Senator Attempts to Link SSDI and Heroin Use

Recently, Sen. Tom Cotton attempted to link Social Security Disability Insurance (SSDI) to heroin use.

According to the Huffington Post, Cotton made the remarks while speaking at a Heritage Foundation event, saying that there is a correlation between people collecting SSDI benefits in several Appalachian counties and drug usage.

“It’s hard to say what came first or caused the other: population decline or increased disability usage — or maybe economic stagnation caused both,” Cotton said, according to the HuffPost.

Cotton indicated there is a tipping point when SSDI recipients passively receive benefits and when the program becomes a “way of life.”

“Population continues to fall, and a downward spiral kicks in, driving once-thriving communities into further decline,” Cotton said, according to the HuffPost. “Not only that, but once this kind of spiral begins, communities could begin to suffer other social plagues as well, such as heroin or meth addiction and associated crime.”

Cotton’s statements had many people debating the social issues.

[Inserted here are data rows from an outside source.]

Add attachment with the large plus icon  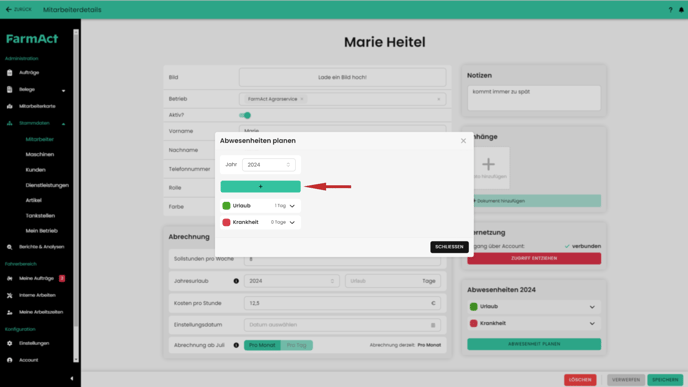(488, 164)
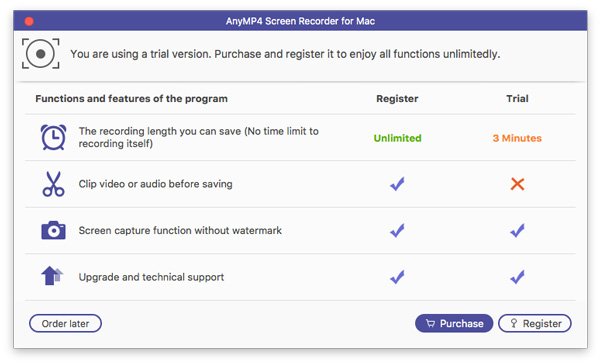Click the red X under Trial column

coord(517,184)
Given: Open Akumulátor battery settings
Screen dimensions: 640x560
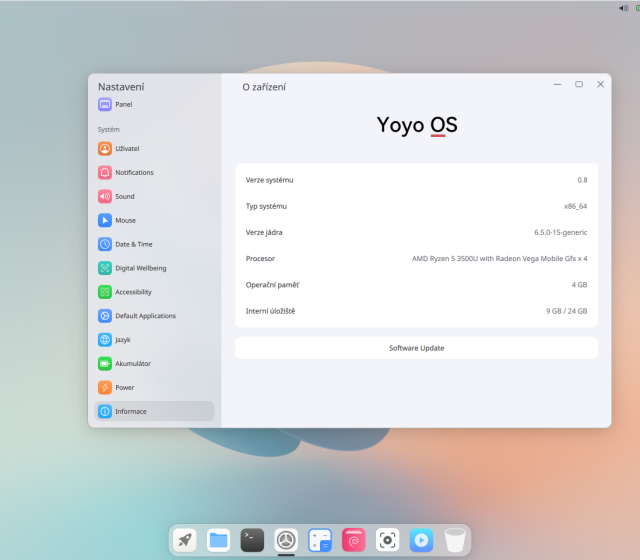Looking at the screenshot, I should click(132, 363).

An expert with the Center on Budget and Policy Priorities told the HuffPost that it is likely economic stagnation leads to population declines and increased disability use, rather than the other way around.

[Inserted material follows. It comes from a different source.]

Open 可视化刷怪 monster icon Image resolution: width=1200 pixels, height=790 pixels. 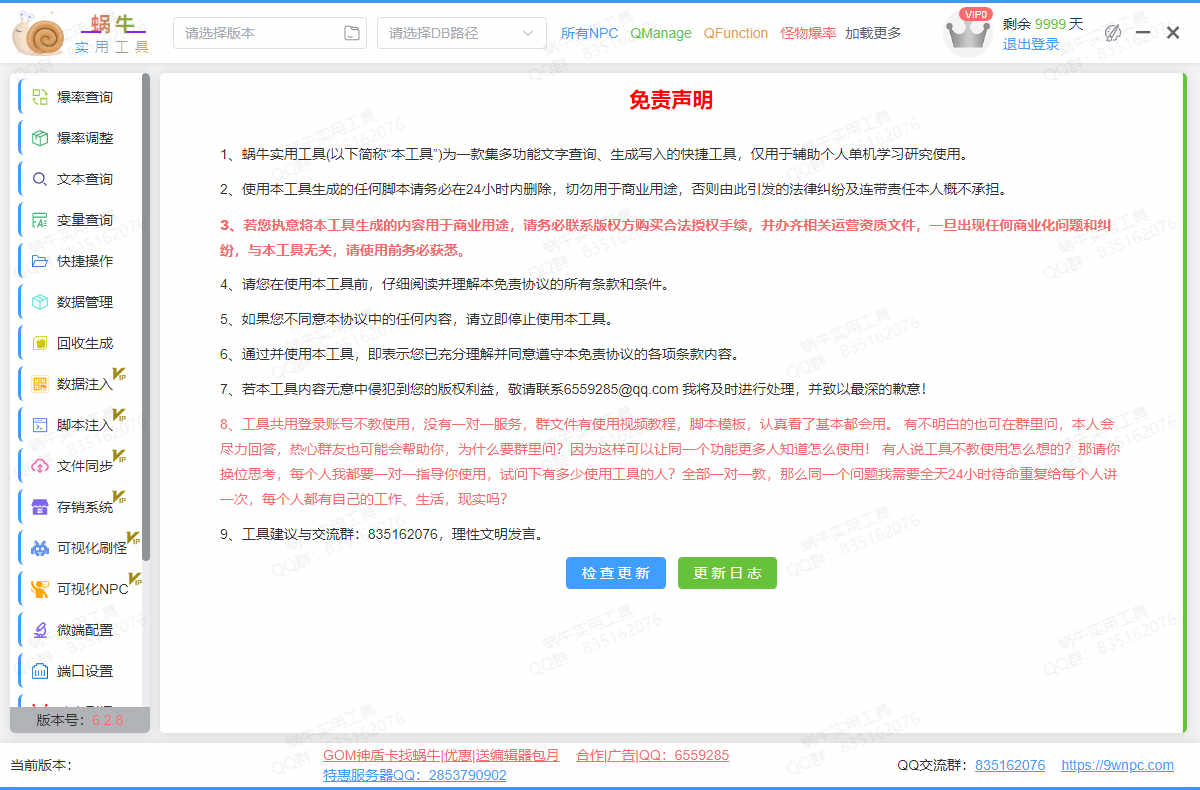40,548
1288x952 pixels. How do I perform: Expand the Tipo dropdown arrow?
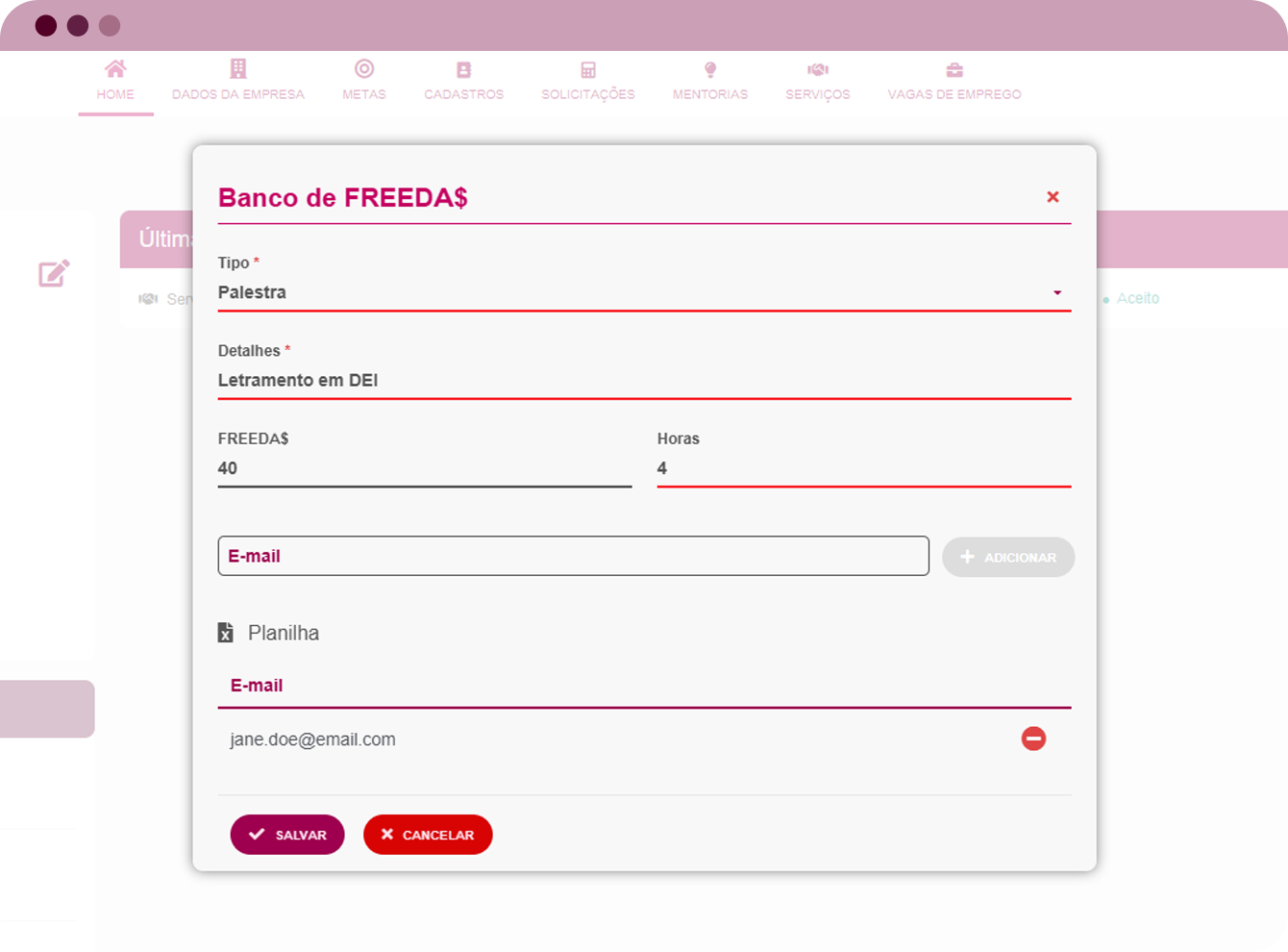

Furthermore, the CBPP has linked SSDI and education, as areas with lower education levels typically have a stronger concentration of people receiving benefits.

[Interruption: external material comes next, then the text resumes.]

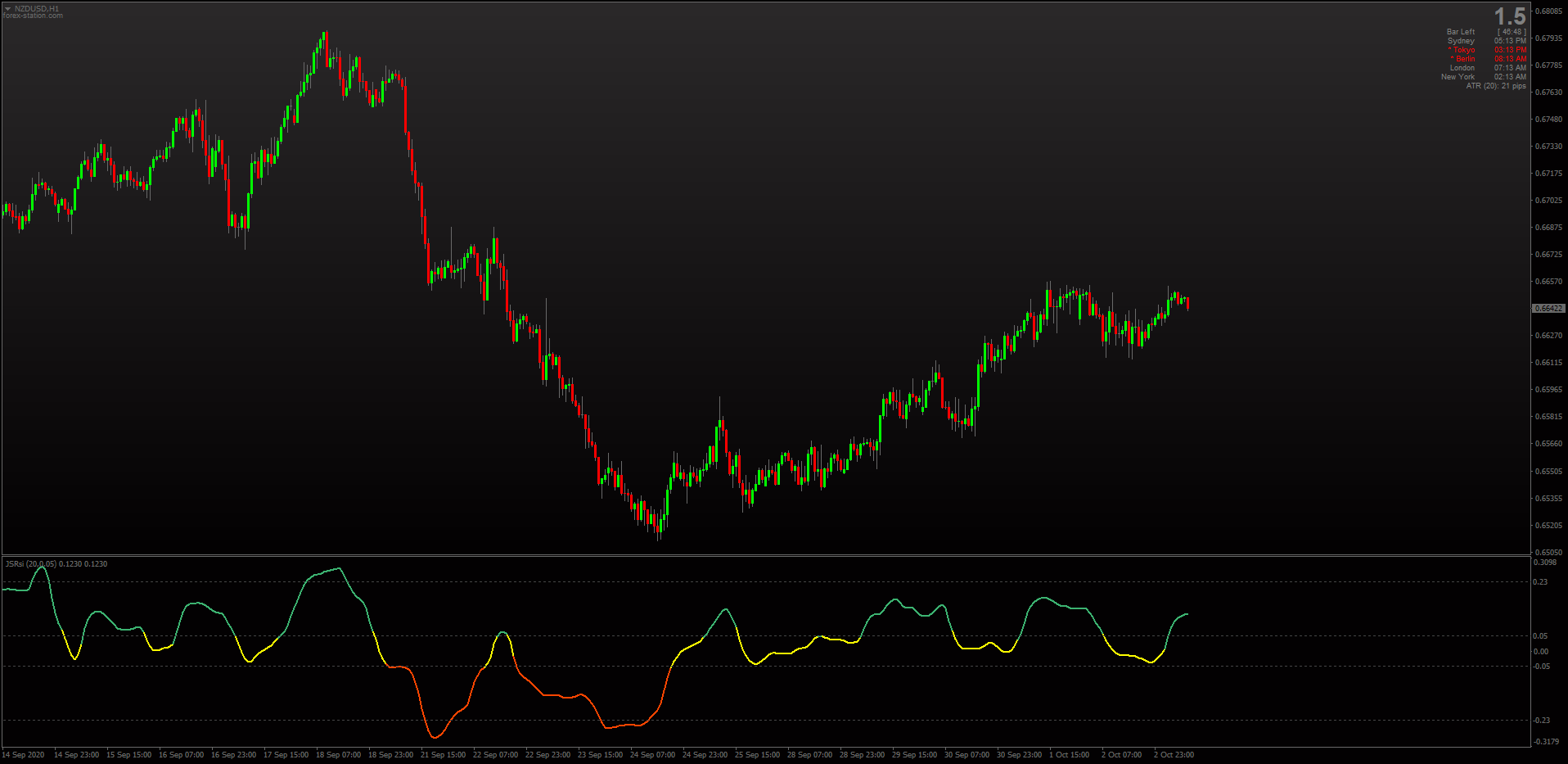Select the ATR (20) pips label
This screenshot has height=764, width=1568.
click(x=1496, y=86)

Cotton is considered by many to be an adversary of SSDI. He is currently pushing legislation that would distinguish those receiving benefits who are permanently disabled from those who are not, in addition to setting timelines for people to stop receiving benefits.

Interestingly, Arkansas has the third highest rate of SSDI usage in the country. Some Democratic leaders in the state dismissed Cotton’s remarks, saying he would not have made them if he were speaking before disabled Arkansas citizens.

Keep an Open Mind When Reading Stories About SSDI

When you see comments in the media linking SSDI to drug use or “entitlement”, you should keep an open mind. As the CBPP noted, there are multiple factors that go into disability rates being high in certain areas including the local economy, the age of citizens and education levels.

To link SSDI and drug use without support is wrong and disingenuous to people who collect benefits.

Additionally, disability enrollment has declined slightly nationally. As we noted in March, it was announced that SSDI enrollment declined from 2013 to 2014 for the first time since 1983, so many claims that the program is growing uncontrollably no longer have merit.